In August 1942, Hitler further described Switzerland as "a pimple on the face of Europe" and as a state that no longer had a right to exist, denouncing the
Swiss people as "a misbegotten branch of our
Volk."
[3] From a Nazi viewpoint, Switzerland, as a small, multilingual, decentralized democracy where
German-speakers felt more of an affinity with their
French-speaking fellow Swiss citizens than towards the German speaking people living across the border, was the antithesis of the racially homogeneous and collectivised "
Führer State".
[4] Hitler also believed that the independent Swiss state had come into existence at a time of temporary weakness of the
Holy Roman Empire, and now that German power had been re-established after the
National Socialist takeover, the independent country of Switzerland had become obsolete.
[4]
Although Hitler despised the democratically-minded German Swiss as the "wayward branch of the German people", he still acknowledged their status as Germans.
[5] Furthermore, the openly
pan-German political aims of the Nazi party called for the unification of all Germans into a
Greater Germany, which included the Swiss people.
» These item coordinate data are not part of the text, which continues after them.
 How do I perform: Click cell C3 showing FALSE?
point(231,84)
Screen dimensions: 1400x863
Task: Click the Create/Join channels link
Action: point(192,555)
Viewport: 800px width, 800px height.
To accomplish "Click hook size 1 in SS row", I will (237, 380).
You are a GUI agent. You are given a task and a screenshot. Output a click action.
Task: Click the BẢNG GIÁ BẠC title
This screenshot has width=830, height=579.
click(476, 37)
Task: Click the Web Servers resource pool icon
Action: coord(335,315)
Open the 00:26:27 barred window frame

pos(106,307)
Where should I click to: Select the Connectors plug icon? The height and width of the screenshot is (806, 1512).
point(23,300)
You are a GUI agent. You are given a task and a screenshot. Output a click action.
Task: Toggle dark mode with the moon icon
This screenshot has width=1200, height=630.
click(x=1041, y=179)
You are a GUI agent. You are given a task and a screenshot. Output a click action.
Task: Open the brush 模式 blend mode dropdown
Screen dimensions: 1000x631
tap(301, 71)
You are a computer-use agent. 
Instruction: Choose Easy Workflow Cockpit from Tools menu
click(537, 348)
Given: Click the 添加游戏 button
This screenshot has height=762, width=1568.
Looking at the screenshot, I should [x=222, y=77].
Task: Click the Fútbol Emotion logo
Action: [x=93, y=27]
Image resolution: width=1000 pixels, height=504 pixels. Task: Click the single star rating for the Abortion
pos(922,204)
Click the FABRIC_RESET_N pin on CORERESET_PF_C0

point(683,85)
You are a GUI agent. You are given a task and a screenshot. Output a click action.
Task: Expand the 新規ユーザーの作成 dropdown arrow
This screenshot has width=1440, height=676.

[2] The first goal of the 25-point
National Socialist Program stated that "We [the National Socialist Party] demand the unification of all Germans in the Greater Germany on the basis of the people's right to self-determination."
[6]
In their maps of Greater Germany, German textbooks included the
Netherlands,
Belgium,
Austria,
Bohemia-Moravia, the German-speaking parts of Switzerland, and western
Poland from
Danzig (
Gdańsk in Polish) to Krakau (
Kraków). Ignoring Switzerland's status as a sovereign state, these maps frequently showed its territory as a German
Gau.
[2] The author of one of these textbooks,
Ewald Banse, explained, "Quite naturally we count you Swiss as offshoots of the German nation, along with the
Dutch, the
Flemings, the
Lorrainers, the
Alsatians, the
Austrians and the
Bohemians ... One day we will group ourselves around a single banner, and whosoever shall wish to separate us, we will exterminate!"
[7] Various Nazis were vocal about the German intent to "expand Germany's boundaries to the farthest limits of the old Holy Roman Empire, and even beyond."